→ Your objective: Arrange the material from the line with "The height and" to the line with "will click(x=17, y=15)." as a two-column CSV with the headers input and output, giving one row for each text and its answer. Put every field in quotation marks and turn line breaks into spaces.

* START *

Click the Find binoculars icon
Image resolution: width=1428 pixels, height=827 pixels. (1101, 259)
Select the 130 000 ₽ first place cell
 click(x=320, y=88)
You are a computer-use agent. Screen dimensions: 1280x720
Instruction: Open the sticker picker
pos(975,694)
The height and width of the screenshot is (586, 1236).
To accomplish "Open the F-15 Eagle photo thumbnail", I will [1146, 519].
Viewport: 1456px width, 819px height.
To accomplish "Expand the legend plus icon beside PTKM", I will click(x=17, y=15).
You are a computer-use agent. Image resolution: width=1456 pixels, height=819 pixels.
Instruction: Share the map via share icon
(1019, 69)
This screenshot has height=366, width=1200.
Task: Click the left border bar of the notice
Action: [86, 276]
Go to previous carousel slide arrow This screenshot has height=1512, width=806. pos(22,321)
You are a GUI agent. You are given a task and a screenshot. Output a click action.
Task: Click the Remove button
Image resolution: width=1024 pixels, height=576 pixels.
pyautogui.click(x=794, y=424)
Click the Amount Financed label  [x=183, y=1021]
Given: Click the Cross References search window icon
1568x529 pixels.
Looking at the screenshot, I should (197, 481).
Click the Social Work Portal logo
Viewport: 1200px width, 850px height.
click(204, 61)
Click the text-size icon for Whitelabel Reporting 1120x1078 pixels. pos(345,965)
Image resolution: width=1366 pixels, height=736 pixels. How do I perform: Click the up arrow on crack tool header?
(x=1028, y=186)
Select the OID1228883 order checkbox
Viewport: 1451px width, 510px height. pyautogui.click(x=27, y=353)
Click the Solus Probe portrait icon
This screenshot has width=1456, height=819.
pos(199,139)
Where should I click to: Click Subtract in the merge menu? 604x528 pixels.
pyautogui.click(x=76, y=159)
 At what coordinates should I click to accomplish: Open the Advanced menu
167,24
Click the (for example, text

* END *

→ Solution for this problem:
input,output
"The height and width of the screenshot is (586, 1236). To accomplish ""Open the F-15 Eagle photo thumbnail"",","I will [1146, 519]."
"Viewport: 1456px width, 819px height. To accomplish ""Expand the legend plus icon beside PTKM"",","I will click(x=17, y=15)."